Todos somos llamados a ponernos ante el espejo y preguntarnos por nuestra coherencia a la hora de reconocer y aplicar los valores que garantizan una verdadera ecología integral y humana. Quizá seamos de los que reciclamos una botella de vidrio, pero abandonamos a nuestros familiares ancianos. O de los que defienden un embrión de águila imperial, pero no un embrión humano. Como afirma el Papa, difícilmente se acogerá a los seres débiles que nos rodean, que a veces son molestos e inoportunos, si no protegemos a un embrión humano aunque su llegada sea causa de molestias y dificultades. O tal vez seamos de aquellos que sí defienden el valor del embrión humano, pero maltratan la naturaleza con un consumo desmesurado e irresponsable.

Urge desterrar la lógica de “usar y tirar” que está degradando nuestro ecosistema. Esa lógica que está detrás, de una u otra manera, tanto de la extinción irresponsable de tantas especies y de la sobreexplotación de recursos naturales, como de la compra de órganos a los pobres para comerciar con ellos o de la eliminación de niños porque no responden al deseo de sus padres.

Escuchemos el grito de la creación y actuemos ahora. A favor de favor de todas las criaturas, especialmente de las más pequeñas y frágiles. Está en juego la dignidad del ser humano.

Grupo AREÓPAGO

 

“Laudato Si”: Problemática ambiental y justicia social

laudato si

No es de hoy la preocupación de la Iglesia Católica por la degradación ambiental que está sufriendo nuestro planeta en los últimos tiempos. Pablo VI en el año 1972,  en su famoso discurso en la Conferencia de las Naciones Unidas en Estocolmo  sobre medio ambiente, señalaba la íntima relación que debe existir entre progreso y naturaleza. En dicho discurso advertía ya de la necesidad de un cambio de mentalidad en relación con el desarrollo técnico indiscriminado que ya se vislumbraba en aquellos momentos.

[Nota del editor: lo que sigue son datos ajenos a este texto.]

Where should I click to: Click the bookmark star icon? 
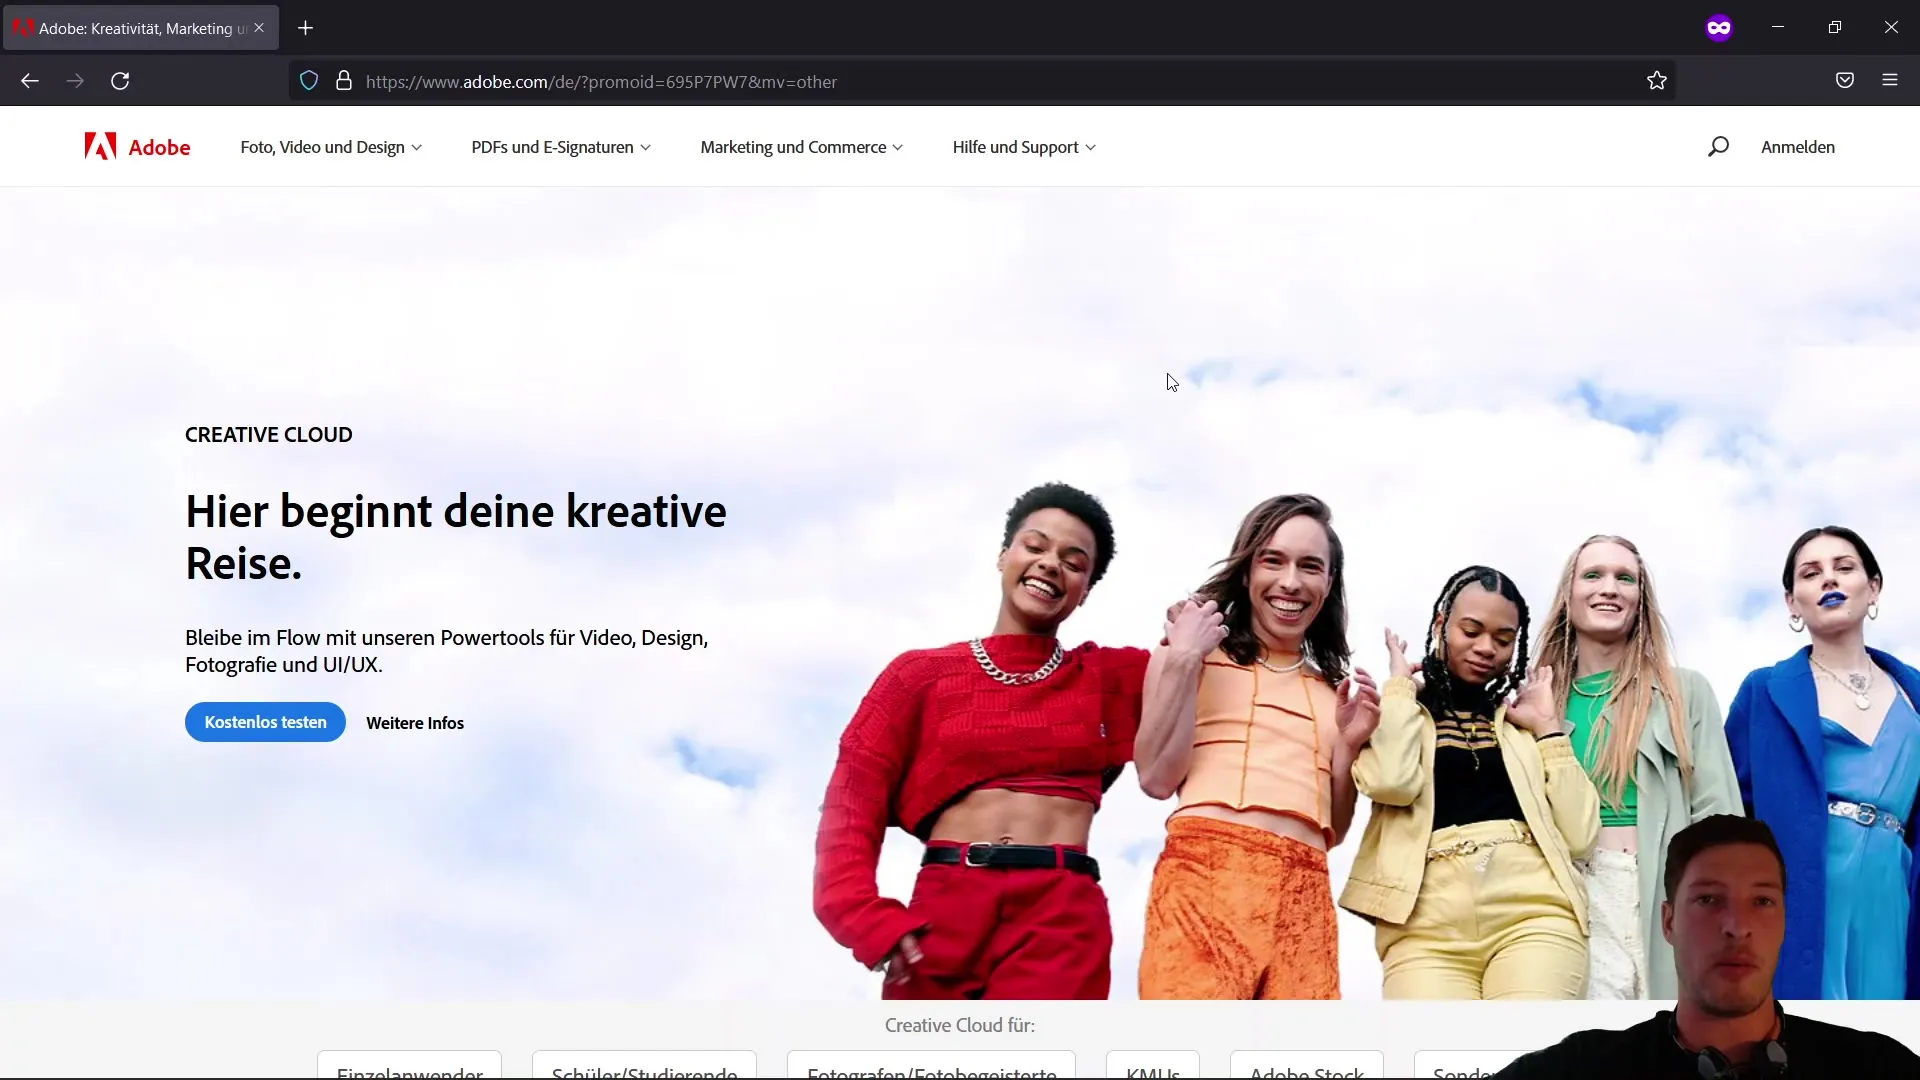[x=1658, y=80]
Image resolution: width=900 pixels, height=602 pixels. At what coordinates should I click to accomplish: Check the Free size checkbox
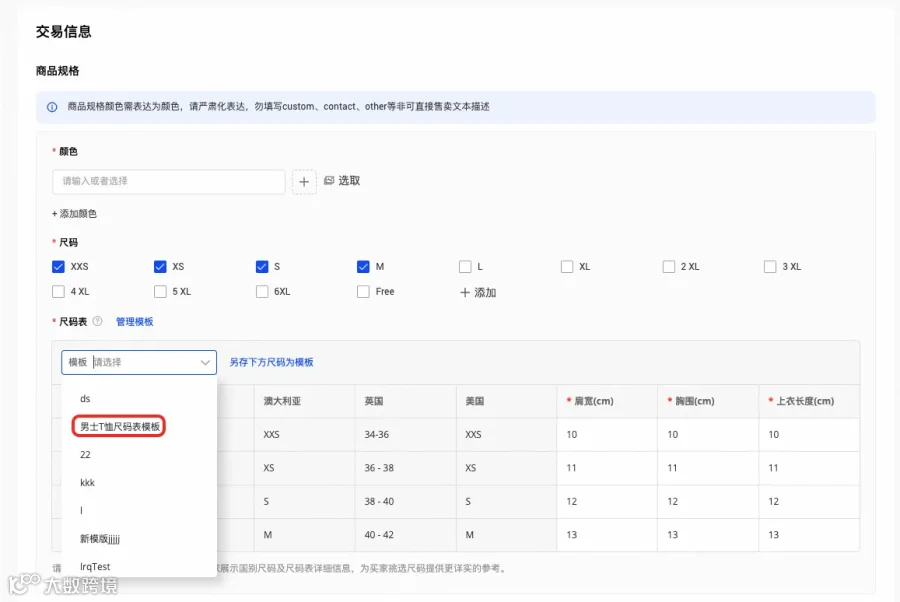coord(363,292)
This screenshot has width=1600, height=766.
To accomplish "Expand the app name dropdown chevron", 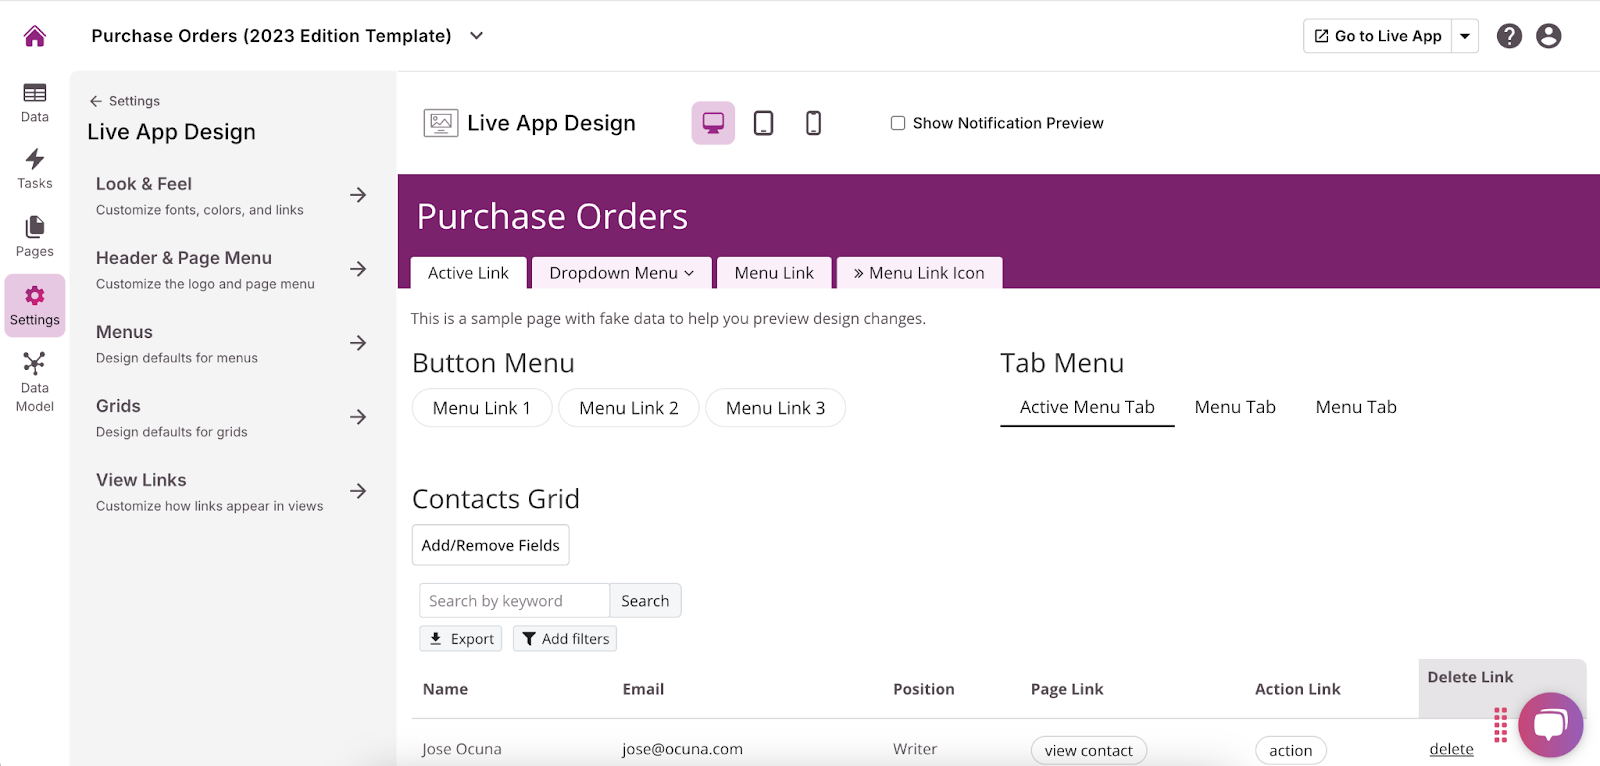I will pyautogui.click(x=477, y=36).
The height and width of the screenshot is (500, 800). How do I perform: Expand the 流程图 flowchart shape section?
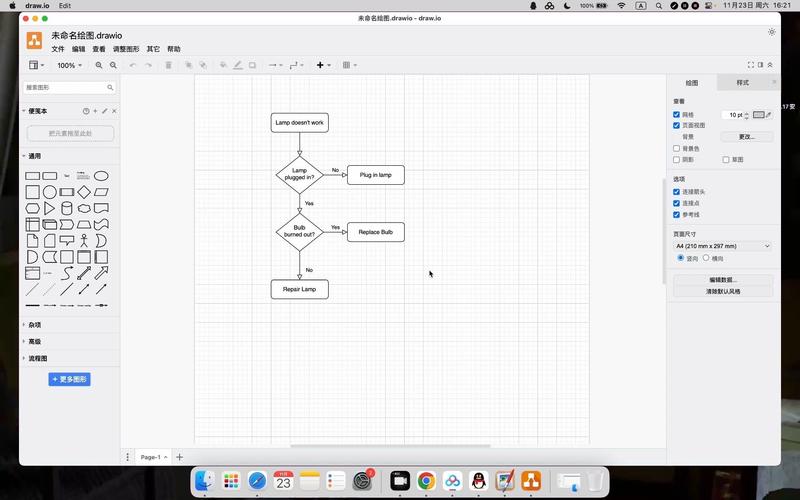38,358
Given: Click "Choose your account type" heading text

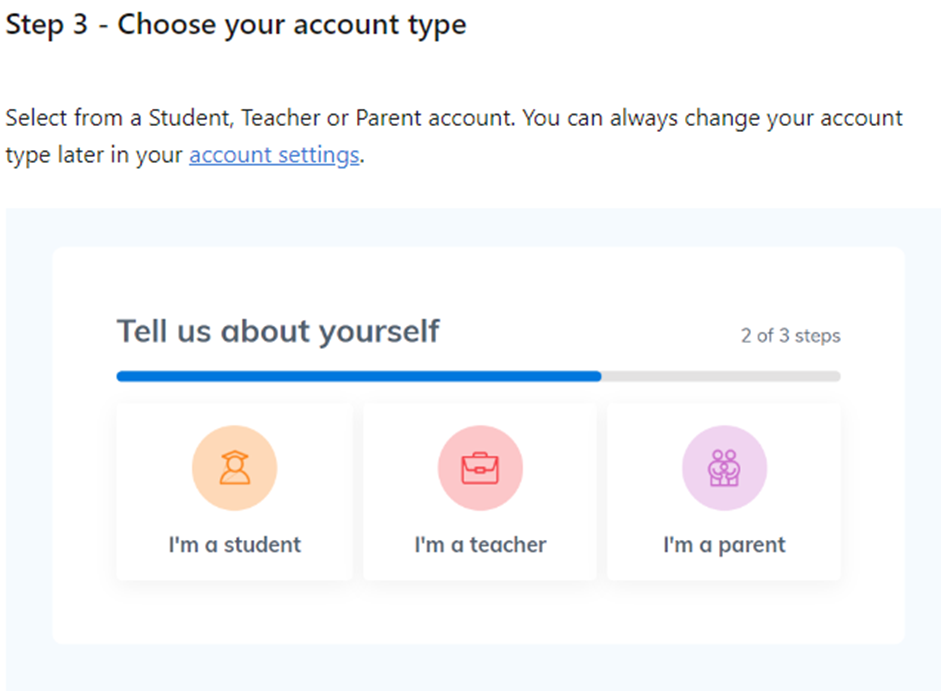Looking at the screenshot, I should [292, 25].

Desde dicha Conferencia hasta la Nueva Cumbre de la Tierra en 2012 pasando por el Protocolo de Kioto y la Cumbre del Milenio, entre otros encuentros de la comunidad internacional, se está desarrollando como “conciencia ecológica” una gran sensibilidad por las cuestiones ambientales. La Iglesia Católica mediante su enseñanza social contenida en las Encíclicas de los últimos Papas ha colaborado decididamente a la formación de esta “conciencia ecológica” advirtiendo que es necesario un cambio en el paradigma de desarrollo para que sea racionalmente sostenible y llegue a todas las personas.

La promulgación de la Encíclica del Papa Francisco“Laudato Si” que tanto impacto ha producido en todos los ámbitos de la sociedad mundial, es un nuevo aldabonazo a las conciencias. La propuesta del Papa de una ecología humanista inspirada en la cosmovisión cristiana de la vida es una de las aportaciones más importantes que se han hecho a todas esas iniciativas que hemos mencionado en relación con la protección de la naturaleza. Pero además, desde unas perspectivas bastante diferentes. Para el Papa, la crisis ecológica actual es esencialmente una crisis moral, generada por las agresiones de la acción humana al amparo de un desarrollo económico basado en la especulación y el dinero.

El ser humano, alimentado por la autosuficiencia tecnológica, ha perdido la conciencia de sus límites como creatura. “Hoy –dice el Papa- no podemos dejar de reconocer que un verdadero planteamiento ecológico se convierte siempre en una planteamiento social, que debe integrar la justicia en las discusiones sobre el ambiente, para escuchar tanto el clamor de la tierra como el clamor de los pobres”.

El cántico de las criaturas compuesto por San Francisco de Asís en 1224 es el marco poético, espiritual e ideal de la Encíclica que da sentido a toda la problemática ecológica actual.